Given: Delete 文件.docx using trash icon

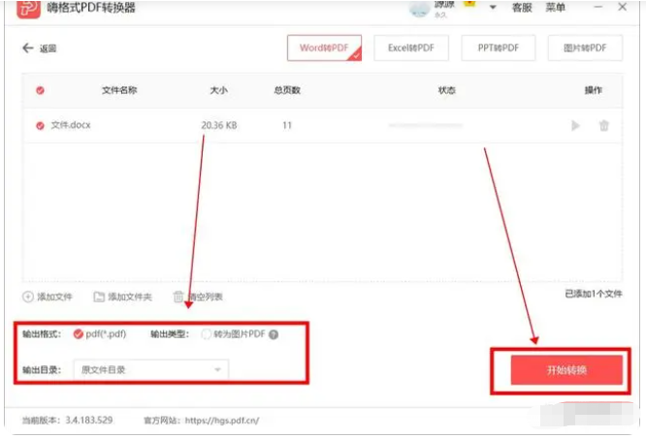Looking at the screenshot, I should coord(603,125).
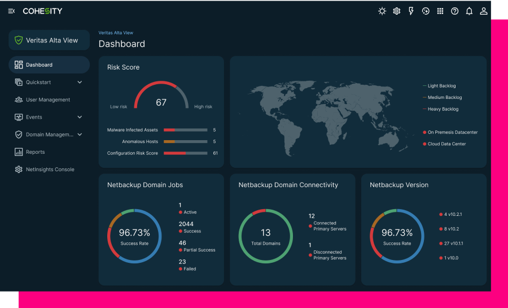Open the apps grid launcher icon
Viewport: 508px width, 308px height.
(x=440, y=11)
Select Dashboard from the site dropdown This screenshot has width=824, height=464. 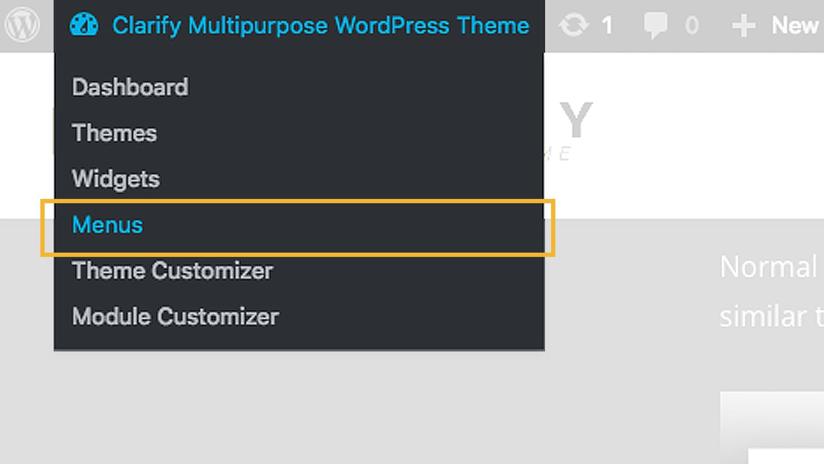130,87
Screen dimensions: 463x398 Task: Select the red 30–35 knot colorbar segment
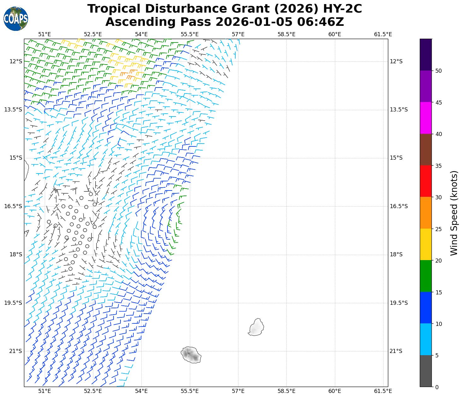pyautogui.click(x=425, y=181)
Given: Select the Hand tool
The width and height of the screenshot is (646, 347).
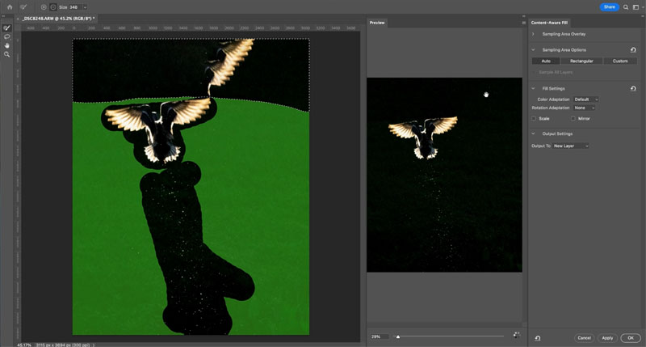Looking at the screenshot, I should (6, 45).
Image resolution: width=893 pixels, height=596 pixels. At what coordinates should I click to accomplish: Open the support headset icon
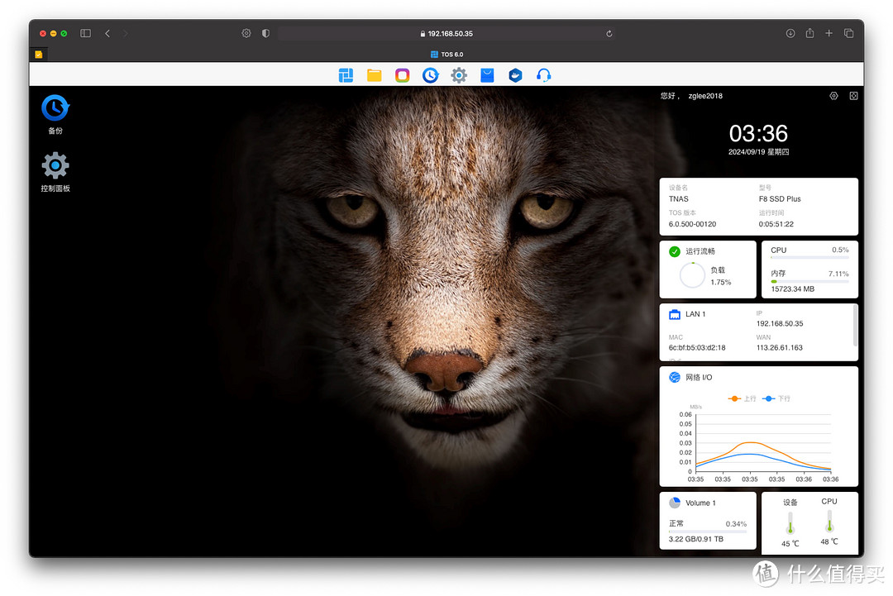pos(543,75)
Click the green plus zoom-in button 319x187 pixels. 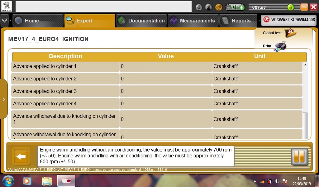coord(241,7)
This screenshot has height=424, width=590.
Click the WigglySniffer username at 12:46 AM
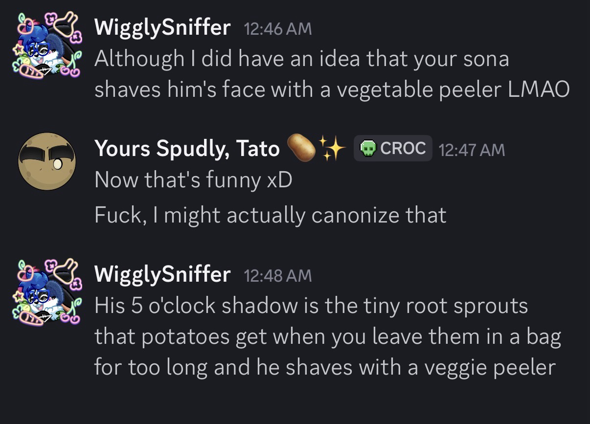tap(162, 27)
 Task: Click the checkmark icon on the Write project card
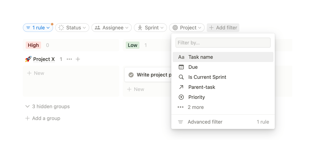(x=131, y=75)
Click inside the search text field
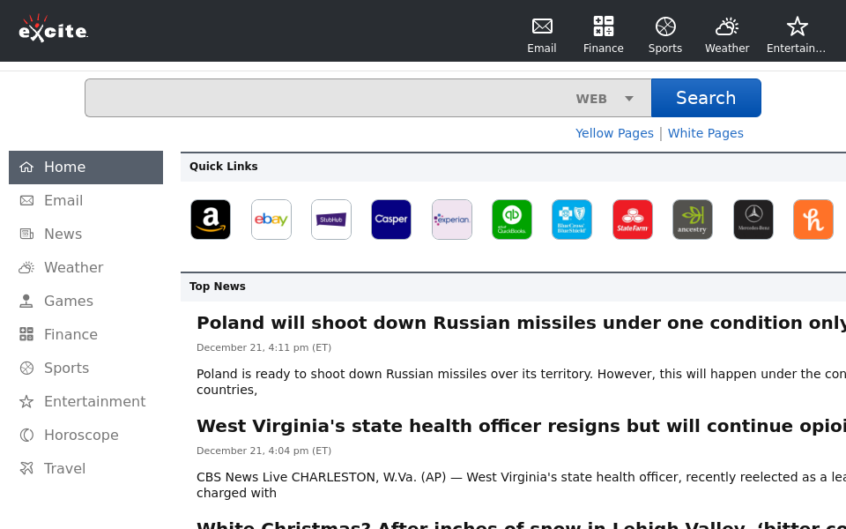This screenshot has height=529, width=846. [326, 98]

Aim of the exercise: I would like the lines from the one with "This screenshot has height=424, width=590." through the last line of the data above retyped exactly, with pictures left out, please.

Solution to this task:
This screenshot has height=424, width=590.
Click the WigglySniffer username at 12:46 AM
tap(162, 27)
 Task: Click the checkmark icon on the Write project card
(x=131, y=75)
Click inside the search text field
This screenshot has height=529, width=846. [326, 98]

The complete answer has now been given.